Submitted to: Meeting Proceedings
Publication Type: Proceedings
Publication Acceptance Date: 3/16/2005
Publication Date: N/A
Citation: Interpretive Summary: Mycobacterium avium subsp. paratuberculosis (Map), the causative agent of Johne’s disease in cattle, is responsible for a $250 million annual loss to the US dairy industry. Such losses can be minimized by early detection and culling of infected cattle and by preventing the oral-fecal routes of transmission, as the pathogen survives in feces for longer than a year. Early detection of infection is difficult since the fecal culture methods, the current gold standard, can take as long as 4 to 6 months to confirm the presence of pathogens. Lack of rapid and sensitive methods hitherto hindered the efforts to monitor the environmental fate and transfer of Map from animal manure to crops. We have developed sensitive real-time sequence detection (qPCR) methods (SYBR Green and TaqMan) for the detection of Map. These methods take only few hours to identify Map as compared to 6 months by culture methods. Map cells can be quantified directly from growth media by using the SYBR Green assay. This method is sensitive to detect a fractional equivalent of a Map cell. Both SYBR Green and TaqMan assays are highly specific for the detection of Map. They did not detect other mycobacteria that are likely to be present in environmental samples. The rapid qPCR methods developed represent significant contribution for sensitive detection of environmental strains of Map and are suitable for monitoring the fate and transfer of Map in dairy and agricultural environments.

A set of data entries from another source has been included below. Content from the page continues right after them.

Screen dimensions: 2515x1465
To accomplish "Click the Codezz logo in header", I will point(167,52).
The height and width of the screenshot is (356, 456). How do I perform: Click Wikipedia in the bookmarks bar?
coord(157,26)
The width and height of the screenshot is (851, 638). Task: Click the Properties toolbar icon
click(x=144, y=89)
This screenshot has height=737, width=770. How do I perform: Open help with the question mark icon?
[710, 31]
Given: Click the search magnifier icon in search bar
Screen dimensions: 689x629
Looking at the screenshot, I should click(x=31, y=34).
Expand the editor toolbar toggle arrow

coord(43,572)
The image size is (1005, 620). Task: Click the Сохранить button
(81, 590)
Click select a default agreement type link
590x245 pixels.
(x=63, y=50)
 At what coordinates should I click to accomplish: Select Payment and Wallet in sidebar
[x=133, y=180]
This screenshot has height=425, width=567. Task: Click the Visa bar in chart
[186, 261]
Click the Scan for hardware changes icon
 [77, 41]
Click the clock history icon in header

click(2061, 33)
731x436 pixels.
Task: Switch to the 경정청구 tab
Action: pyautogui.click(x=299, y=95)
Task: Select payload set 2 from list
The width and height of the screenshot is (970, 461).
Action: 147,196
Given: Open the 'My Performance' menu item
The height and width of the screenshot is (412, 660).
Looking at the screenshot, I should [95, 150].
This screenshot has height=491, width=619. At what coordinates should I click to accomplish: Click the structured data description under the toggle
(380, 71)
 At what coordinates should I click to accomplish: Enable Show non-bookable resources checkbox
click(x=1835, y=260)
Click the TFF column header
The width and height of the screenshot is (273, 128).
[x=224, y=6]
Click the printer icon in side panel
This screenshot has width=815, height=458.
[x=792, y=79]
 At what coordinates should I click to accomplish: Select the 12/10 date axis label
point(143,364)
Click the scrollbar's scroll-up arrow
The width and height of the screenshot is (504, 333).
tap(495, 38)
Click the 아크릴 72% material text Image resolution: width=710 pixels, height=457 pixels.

Technical Abstract: Sensitive real-time sequence detection methods based on two different chemistries were developed for Mycobacterium avium subsp. paratuberculosis (Map). One is based on the detection of SYBR Green bound to PCR products and the second method is more specific, detecting the cleavage of a fluorogenic (TaqMan) probe bound to a target sequence during primer extension phase. Novel primers and probes that amplify small fragments (<80 bp) of the Map specific insertion sequence, IS900 were designed. Both the SYBR green and TaqMan assays are sensitive, able to detect 3 to 4 fg of DNA extracted from Map strain ATCC19698. This amount of DNA corresponds to the detection of 0.6 to 0.8 cells per assay. Map cells were quantified directly from 7H9 broth using the SYBR Green assay and compared to dilutions of DNA extracted from an equivalent number of cells. The SYBR Green assay of 7H9 broth resulted in a minimum detectable limit of 0.07 cells (equivalent to 0.33 fg of DNA). Media ingredients were not observed to interfere with the assay. Since no extraction step was necessary in the direct cell measurements, direct detection was ten fold more sensitive than detection of extracted DNA. Both SYBR Green and TaqMan assays are highly specific for the detection of Map. They did not detect any closely related members of the avium complex, other species of mycobacteria, or related genera that are likely to be present in environmental samples. No reporter signal was detected during TaqMan assays performed with 100 pg of template DNA from the non-Map organisms. As extractions are not required, direct cell assays can be easily adopted for environmental monitoring either with or with out pre-enrichments. Sensitive detection might alleviate some of the problems related to PCR inhibitors by direct-dilution and yet detect low levels of Map from environmental samples.